Abstract: The efficacy and specificity of protein, DNA, and RNA-based drugs have made them popular in the clinic; however, their susceptibility to environmental stressors adds significant challenges to formulating biomacromolecules into delivery systems where the kinetics of release can be tuned. Further, these drugs are often delivered via injection, which requires skilled medical personnel and produces biohazardous waste. Here, we report an approach that allows for the controlled delivery of DNA and protein therapeutics to allow for either burst or slow-release kinetics without altering the formulation; further, we show we can deliver these materials into the tissues of very different organisms without the use of needles.
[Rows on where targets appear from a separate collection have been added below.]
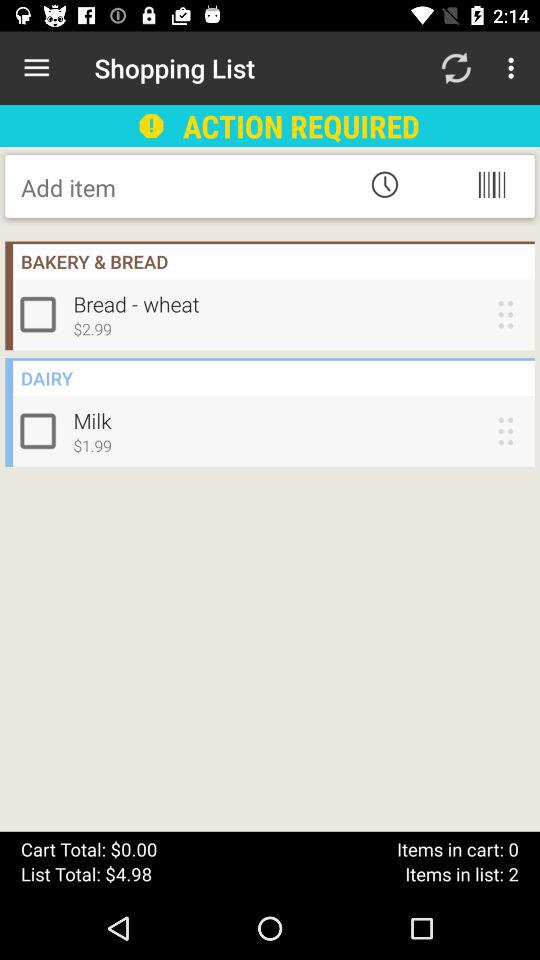
add reminder (384, 184)
Given the description of an element on the screen output the (x, y) to click on. 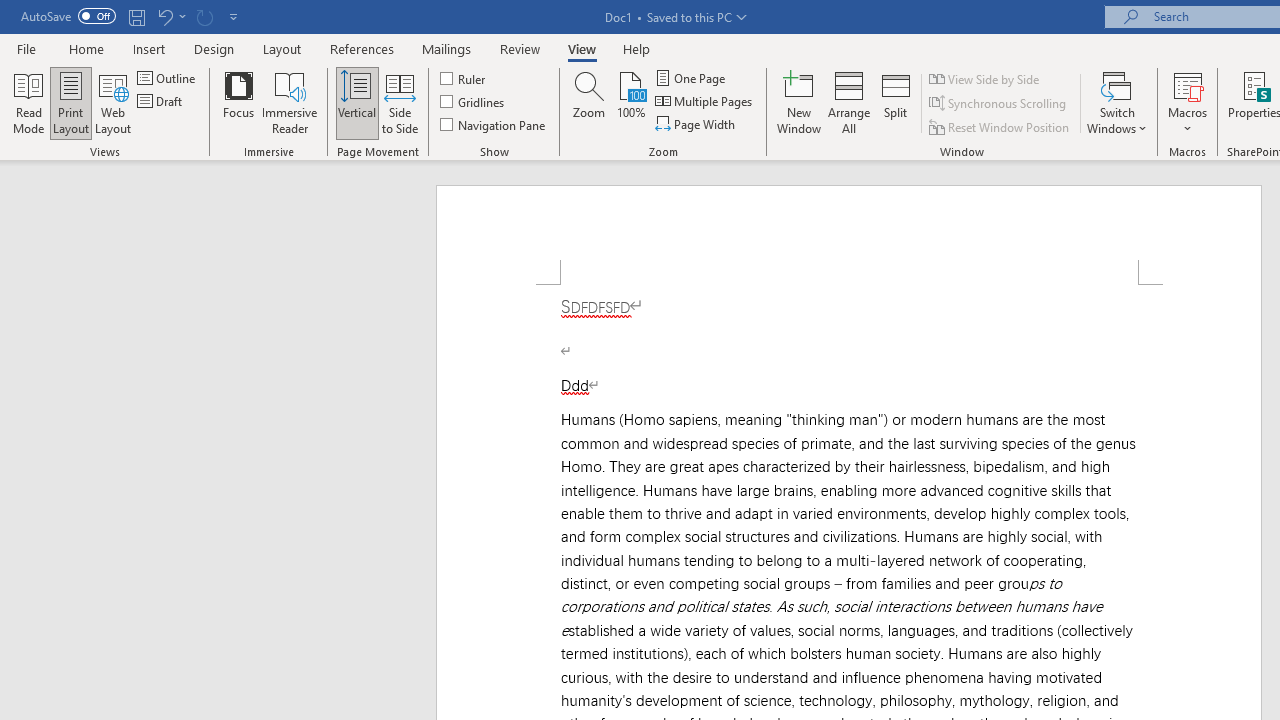
View (582, 48)
View Side by Side (985, 78)
Focus (238, 102)
Reset Window Position (1000, 126)
New Window (799, 102)
Arrange All (848, 102)
Vertical (356, 102)
Home (86, 48)
Undo Apply Quick Style Set (164, 15)
Draft (161, 101)
View Macros (1187, 84)
Immersive Reader (289, 102)
Outline (168, 78)
Given the description of an element on the screen output the (x, y) to click on. 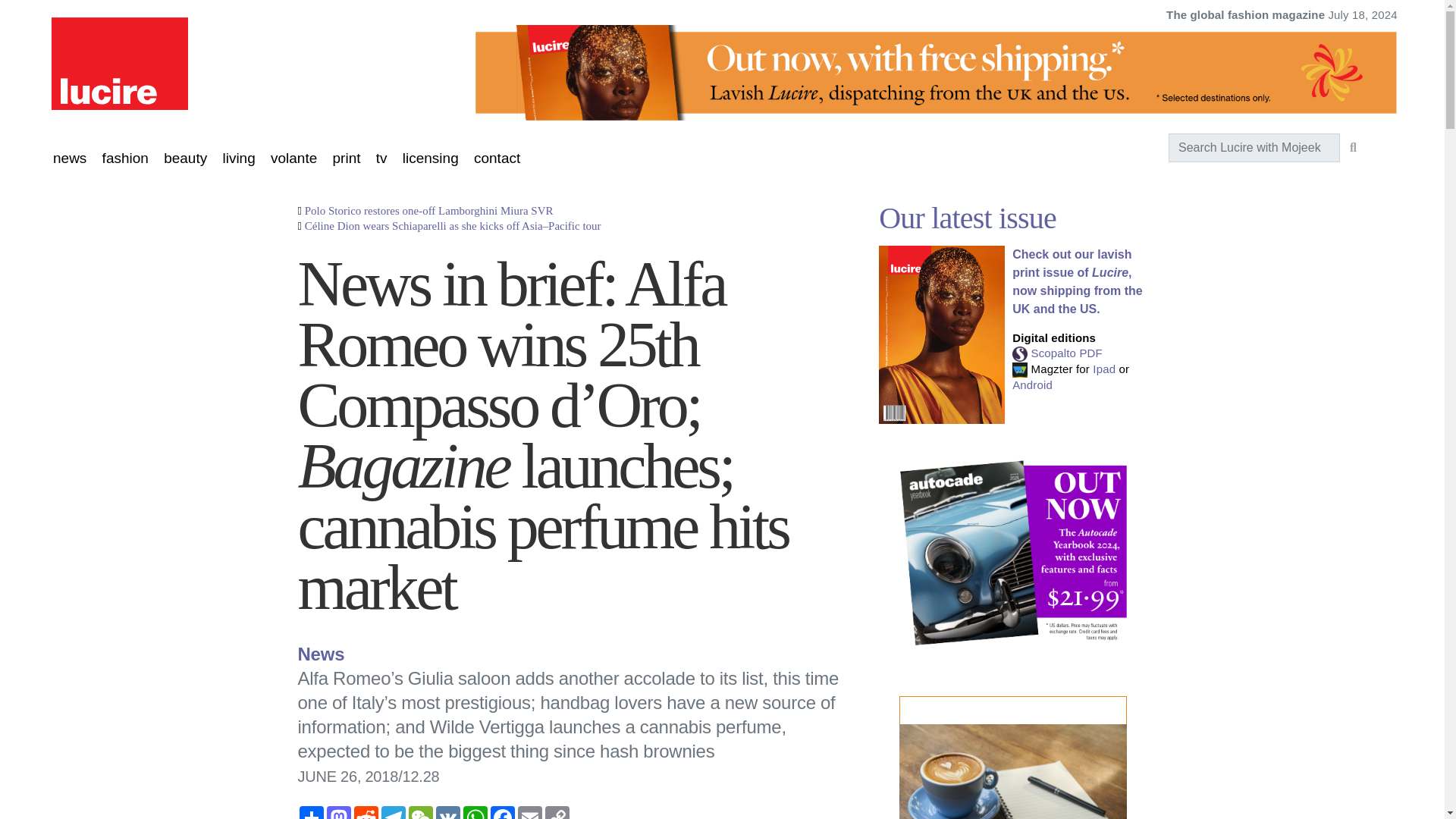
WhatsApp (474, 812)
Copy Link (556, 812)
news (68, 157)
Mastodon (338, 812)
Facebook (501, 812)
Polo Storico restores one-off Lamborghini Miura SVR (428, 210)
living (238, 157)
Telegram (392, 812)
fashion (124, 157)
VK (447, 812)
Available now: the Autocade Yearbook 2024 (1012, 552)
volante (293, 157)
print (347, 157)
contact (496, 157)
Reddit (365, 812)
Given the description of an element on the screen output the (x, y) to click on. 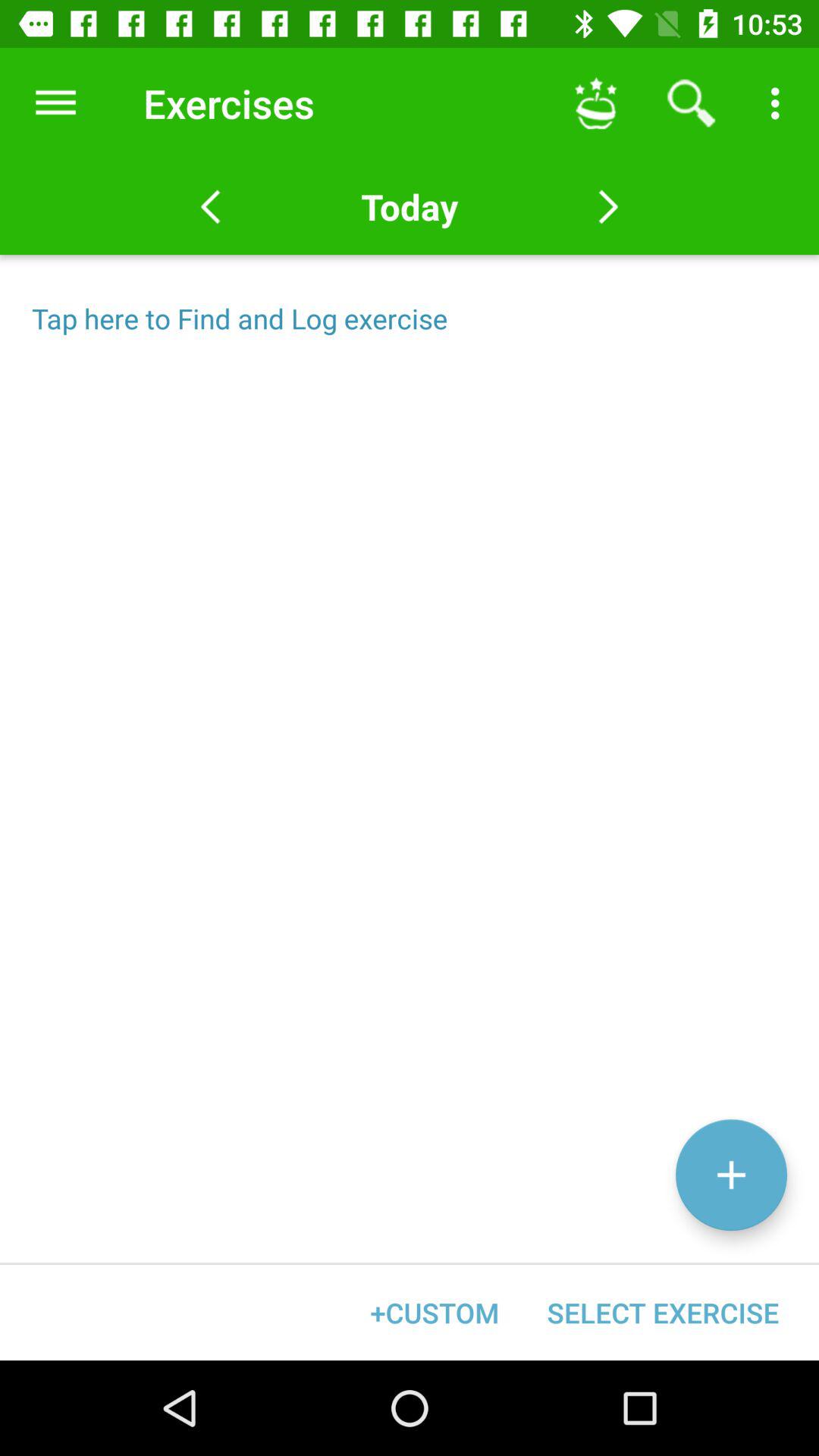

We show that biomaterials encapsulated within the highly porous metal-organic Framework ZIF-8 are stable as a powder formulation that can be shot into tissue with a low-cost gas-powered “MOF-Jet” for direct delivery into living tissues of plants and animals and the release of the biomaterials can be controlled by judiciously choosing the compressed gas used in the gun. Many MOFs, including ZIF-8, are acid labile and readily dissolve at low pH. When CO2 is used as the carrier gas to shoot MOFs into moist tissue, we show that we can create a transient and weakly acidic local environment that causes the near-instantaneous release of the biomolecules. Conversely, when air is used, the MOF is delivered into tissue and degrades slowly over a week, releasing biomolecules. This innovation represents the first example of biolistic-mediated controlled delivery of biomolecules with ZIF-8 and provides a powerful tool for fundamental and applied plant and animal sciences research.